### PROBLEM TO SOLVE
As the answer, give every line of the records that includes the word "Viewport".

Collected data entries
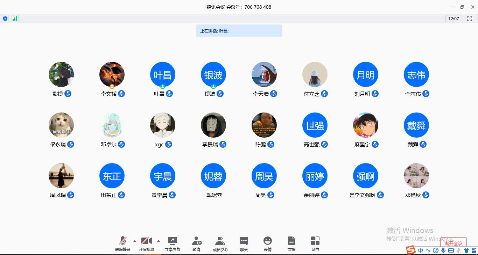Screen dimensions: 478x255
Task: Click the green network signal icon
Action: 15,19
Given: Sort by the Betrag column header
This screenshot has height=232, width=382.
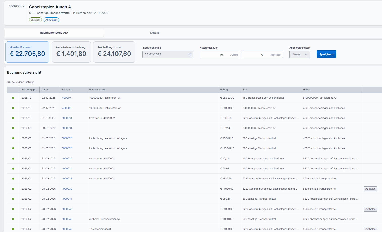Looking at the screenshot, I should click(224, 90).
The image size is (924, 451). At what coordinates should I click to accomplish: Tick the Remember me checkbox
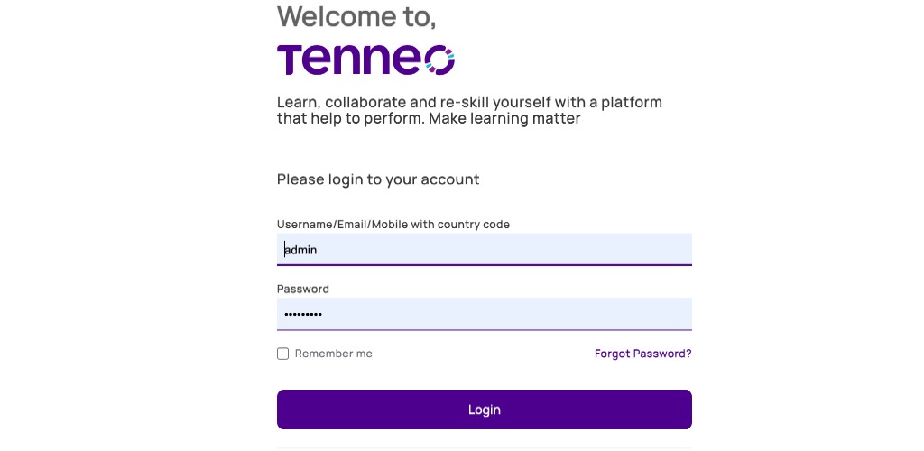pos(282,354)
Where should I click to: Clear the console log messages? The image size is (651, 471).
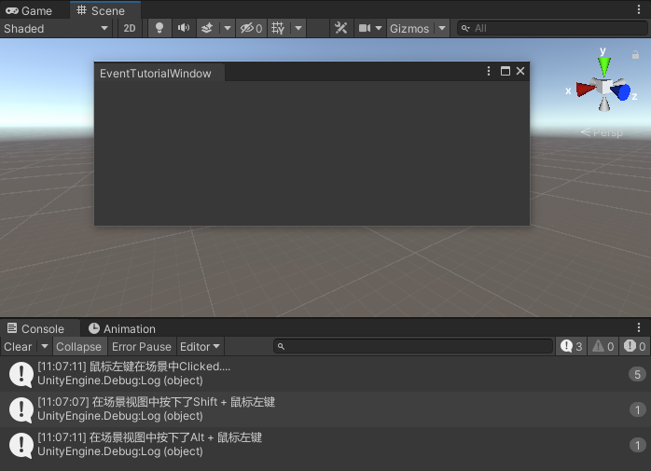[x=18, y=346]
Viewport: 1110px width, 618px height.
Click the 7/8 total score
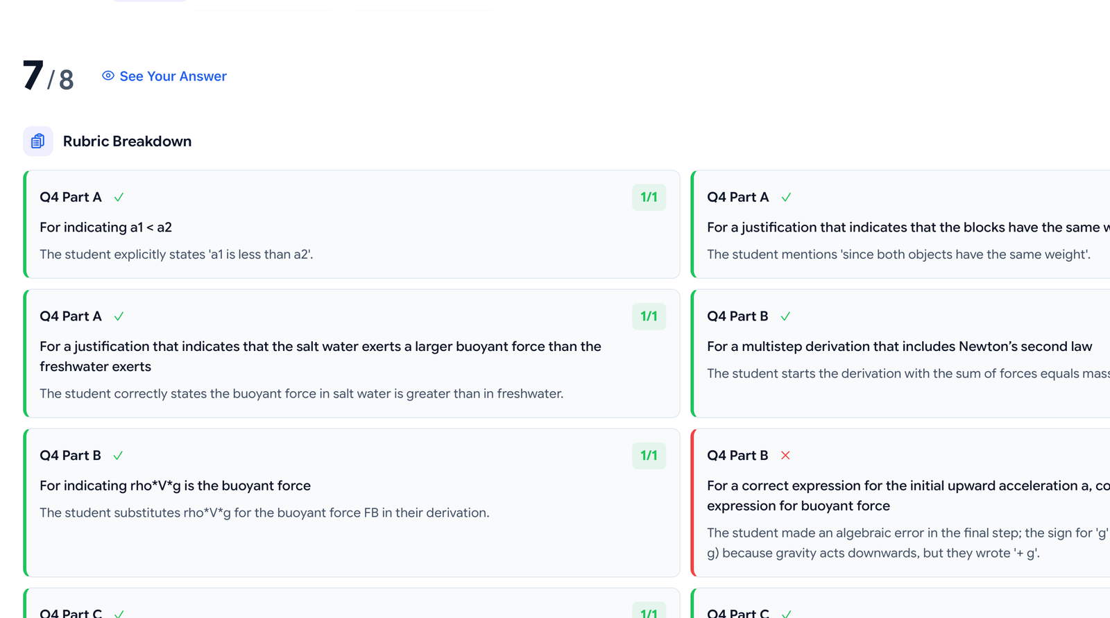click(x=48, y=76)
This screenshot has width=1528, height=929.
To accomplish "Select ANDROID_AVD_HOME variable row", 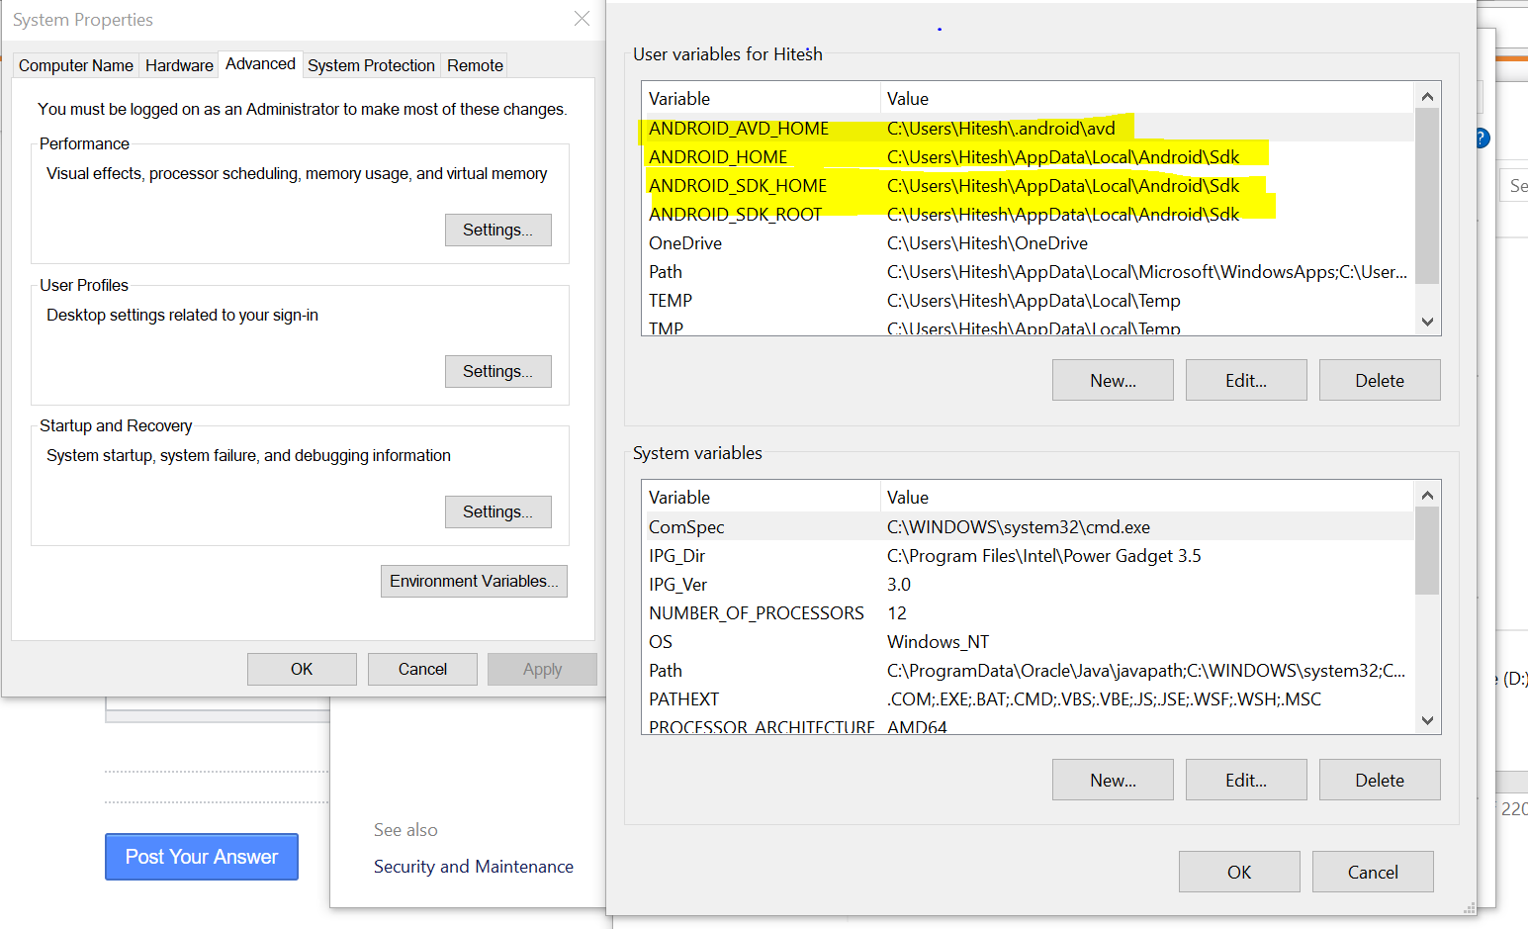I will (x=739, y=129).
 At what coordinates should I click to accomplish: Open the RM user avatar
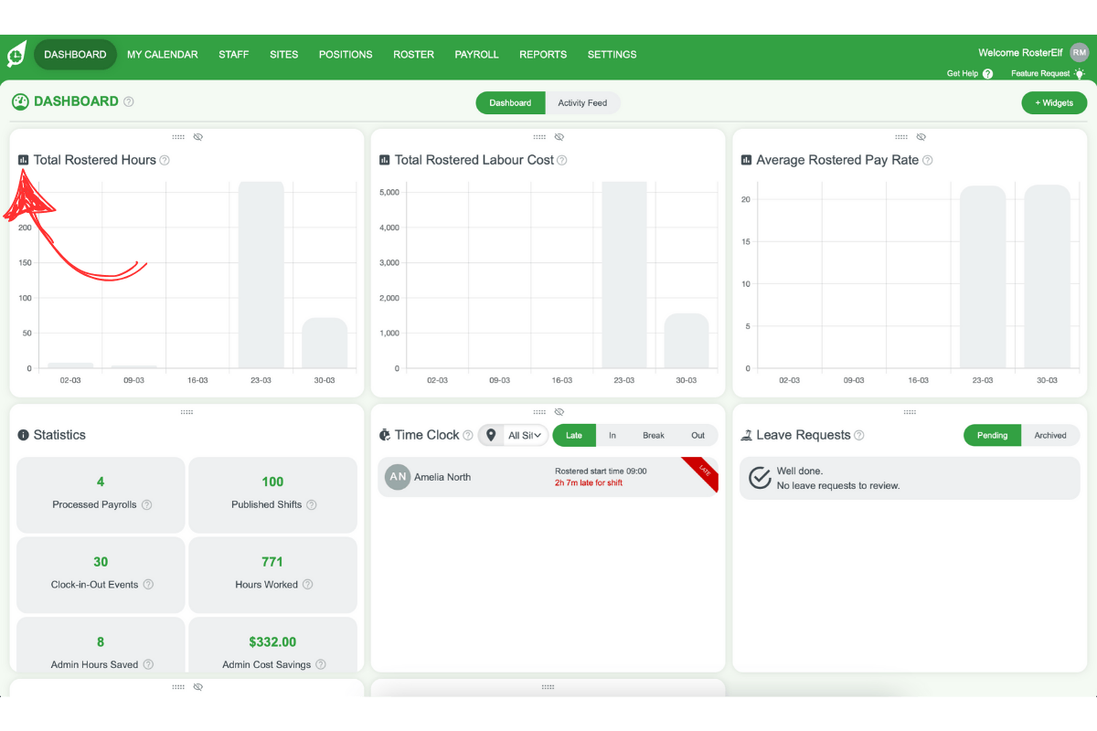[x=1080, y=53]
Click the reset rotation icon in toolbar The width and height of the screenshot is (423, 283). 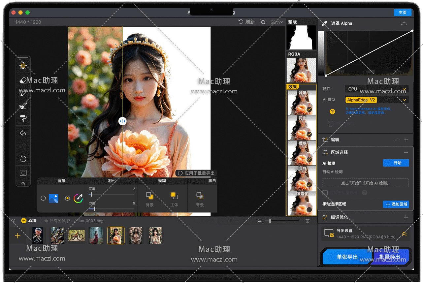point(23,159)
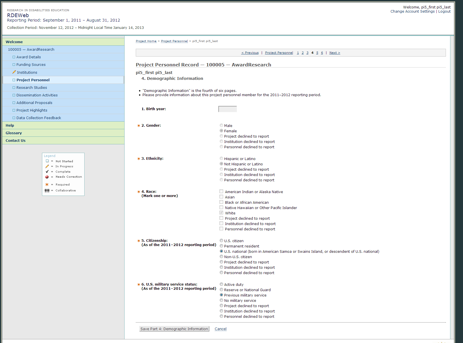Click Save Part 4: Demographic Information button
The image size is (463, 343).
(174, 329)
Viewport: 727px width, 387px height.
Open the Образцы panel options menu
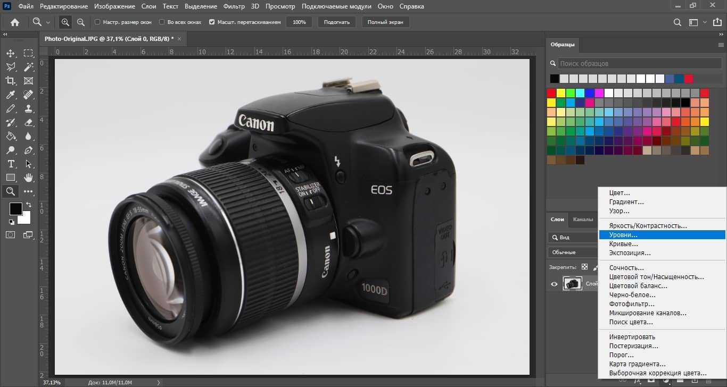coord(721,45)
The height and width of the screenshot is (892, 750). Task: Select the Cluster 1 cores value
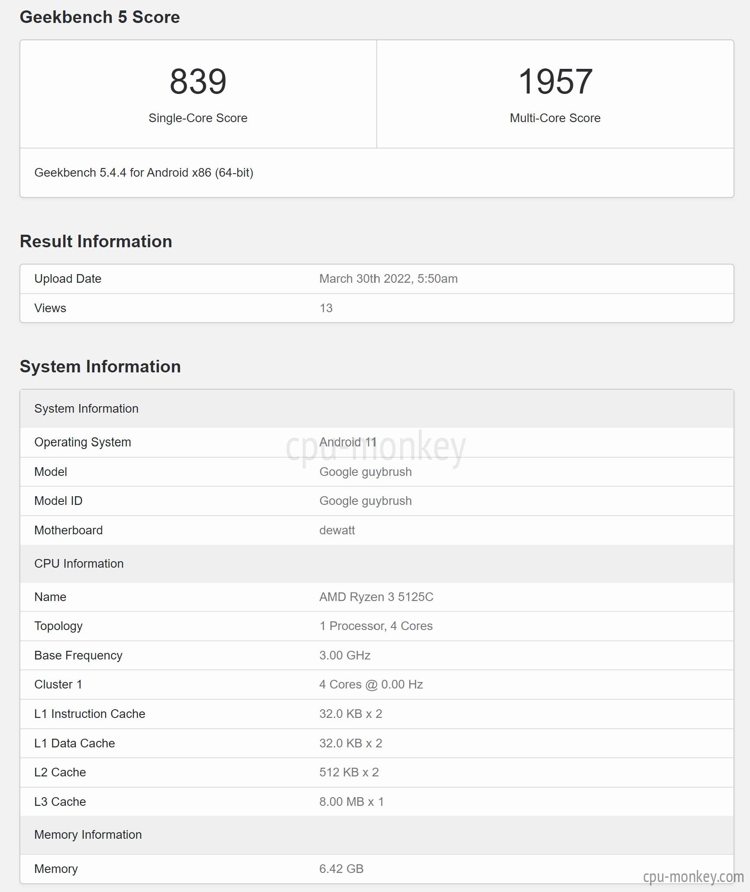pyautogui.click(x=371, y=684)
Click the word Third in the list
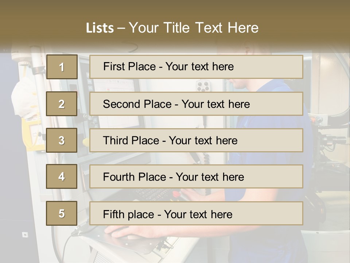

### TASK SOLUTION
Viewport: 1110px width, 618px height.
Viewport: 727px width, 387px height.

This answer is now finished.